Are you ready for Twitter?
Your friends just signed up for Twitter. Since then, they started doing practically everything there--exchange gossips, share stories, links, and others and you feel left out most of the time. And now they are even following your favorite celeb hotties. So you go to Twitter.com and you click the Sign up now tab. If the above scenario seems familiar to you, then you are one of the many people (and even businesses!) who sign up for Twitter and other similar sites due to "fear factor" .
This is not good because maintaining an online account is like having a pet bird (lovebird, cockatoo, parrot, whatever!). You cannot just take one at home and expect it to grow on its own.

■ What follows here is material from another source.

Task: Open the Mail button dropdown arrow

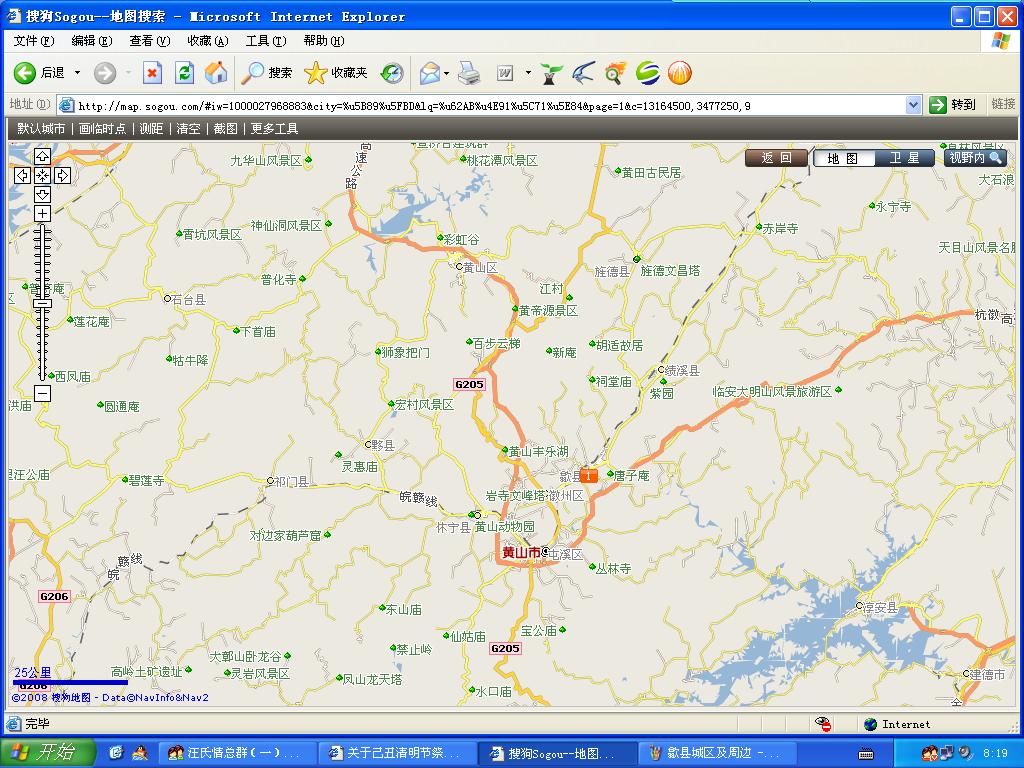Action: (x=446, y=73)
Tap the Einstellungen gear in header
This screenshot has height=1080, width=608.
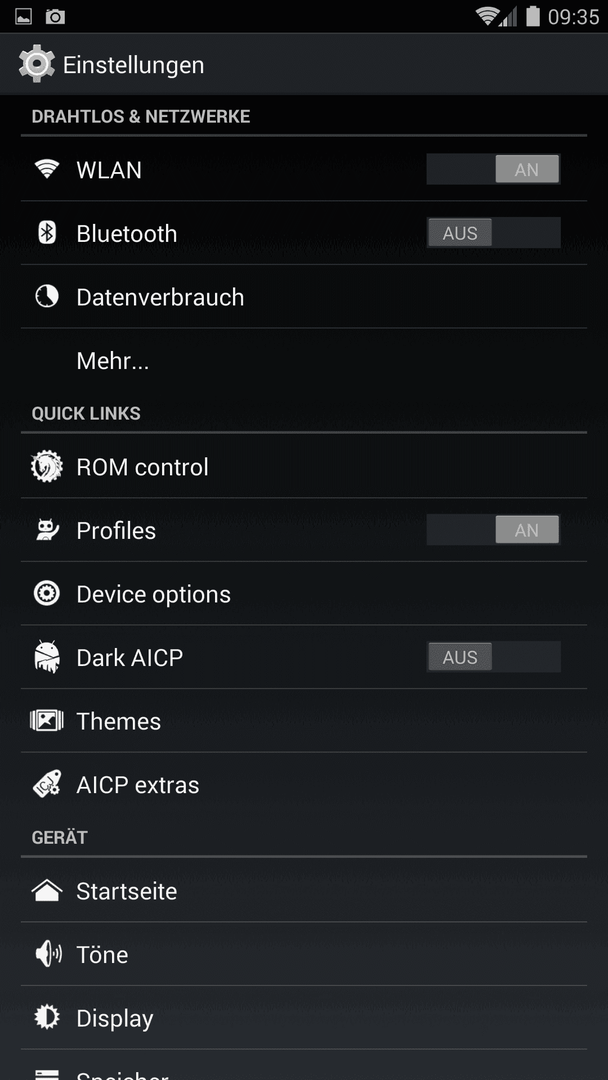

- You can leave it once in a while but you definitely have to feed it (with your updates) or it will die.
- It won't bug you if you haven't fed it for days, but it will surely die a slow and sad death.

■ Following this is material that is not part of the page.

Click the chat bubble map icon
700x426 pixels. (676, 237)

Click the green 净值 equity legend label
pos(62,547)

- If you want it to be healthy, you have to feed it well (with quality, relevant, and useful updates).
This is why even when all your friends have their own pets already, you can't just dive into the same thing just so you can relate. You need something more than peer pressure for you to sustain whatever online account that you will start. So here's a rundown of things that you need to ask if you are in doubt about signing up for Twitter:
1. Do you have a lot of useful information to share to the world?

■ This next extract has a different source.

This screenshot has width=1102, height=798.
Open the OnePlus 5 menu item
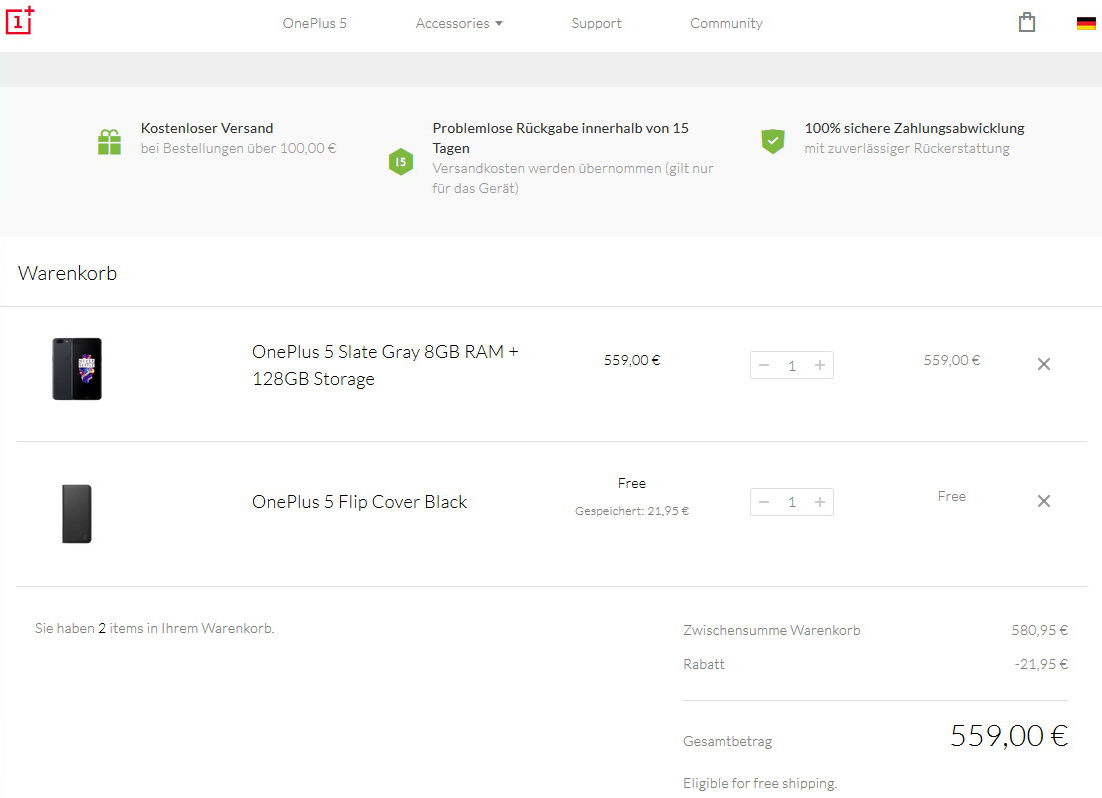[315, 23]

2. Are the people you want to share those information with on Twitter?
3. Are the people in #2 unreachable in other platforms (like IM, Gtalk, or Facebook)?
4. Do you really want the world to share what you are doing every time (even where your location is) to quite a number of people?
5. Do you really want to know about what other people are doing/up to in real time (as they update)?
6. Do you have a big, diverse, and scattered network such that friends from the same group/organization/school/company cannot be reached in the same site?
7. Do you want to establish your online presence in different platforms as a way of building and maintaining your online reputation?
8. Are you open minded and can you take comments or criticisms lightly and positively?
9. Are you capable of dropping constructive comments to other people as well?
10. Do you know how to manage your time well?
If you answered mostly yes, then go ahead and click here to sign up. I am almost sure that Twitter will be of help to you.
If you answered mostly no, then your time is better off spent somewhere else. You surely don't need another distraction to keep you from finishing your tasks.